• Exercise A
According to the Christmas blog post, how does the writer say 2013 will be remembered?
• Exercise B
Summarize the Christmas blog post in two sentences.

Merry Christmas everyone!
I realize it's not chic in this country to wish people a Merry Christmas. I mean, there's been this cultural battle about how we should greet each other this time of year. What I've seen is that after all the yelling and screaming at each other about "Merry Christmas" or "Happy Holidays" we've wound up just grunting at each other, acknowledging each other with the bare minimum of effort. Sort of like every other time of the year.
I have been pretty busy lately, and haven't blogged much, but I thought I'd write to you, my friends, in the form of a typical American Christmas letter: Except this isn't going to be painful to read.
So here we go:
My Dear Friends:
This has been a tough year for many people, and that's pretty true for me as well. My little family spent far too much time this year waiting in emergency rooms, talking to doctors, buying prescriptions for multiple medical issues we never saw coming. It was sort of a mash in the head, starting on Easter night. When I look back on 2013, I'll think of it as the "year of the medical bills."
Had the year ended on March 31, I would deem this year a failure, a dark, black hole. But the year didn't end, thankfully, and there were moments of great hope and beauty along the way.
On a professional front, I got my rights back for Dream in Color and I created not one but two new covers for the book. I also released my two Elsie W. Books
And I'm currently working on a third book for my "Wicked Women" series, a book I hope to have released by Valentine's Day.
But there the four of us were, the last photo session of the night for the photographer. It had been a very tense time in our house since Easter Sunday night and frankly, we were a very fragile bunch. But something happened during that session: The four of us laughed together for the first time in a very long time.

• Entries shown

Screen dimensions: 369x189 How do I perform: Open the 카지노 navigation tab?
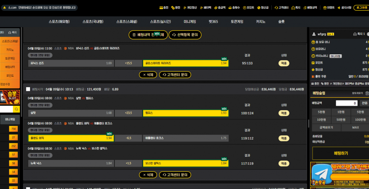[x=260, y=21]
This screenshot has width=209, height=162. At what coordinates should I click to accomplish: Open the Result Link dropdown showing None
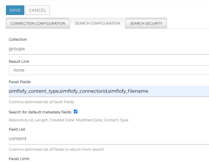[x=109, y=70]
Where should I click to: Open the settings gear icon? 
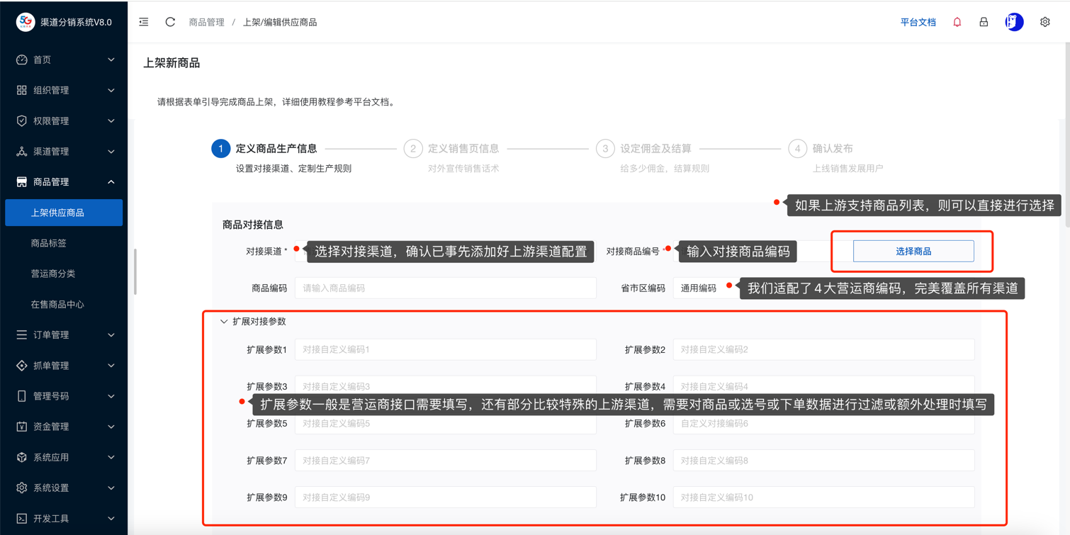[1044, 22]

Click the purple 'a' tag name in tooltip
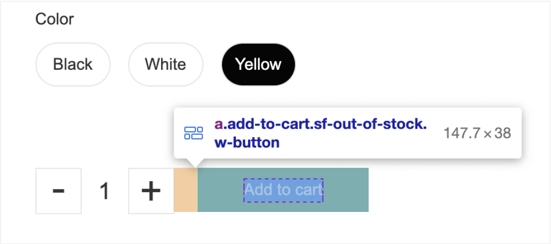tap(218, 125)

• Answer section A
As the "year of the medical bills."

• Answer section B
The writer notes the cultural battle over "Merry Christmas" versus "Happy Holidays" and then writes to friends in the form of a typical American Christmas letter. The letter describes 2013 as a tough year of emergency rooms, doctors, and medical bills that began on Easter night, but it also mentions moments of hope and beauty, including getting the rights back for Dream in Color and working on a third "Wicked Women" book.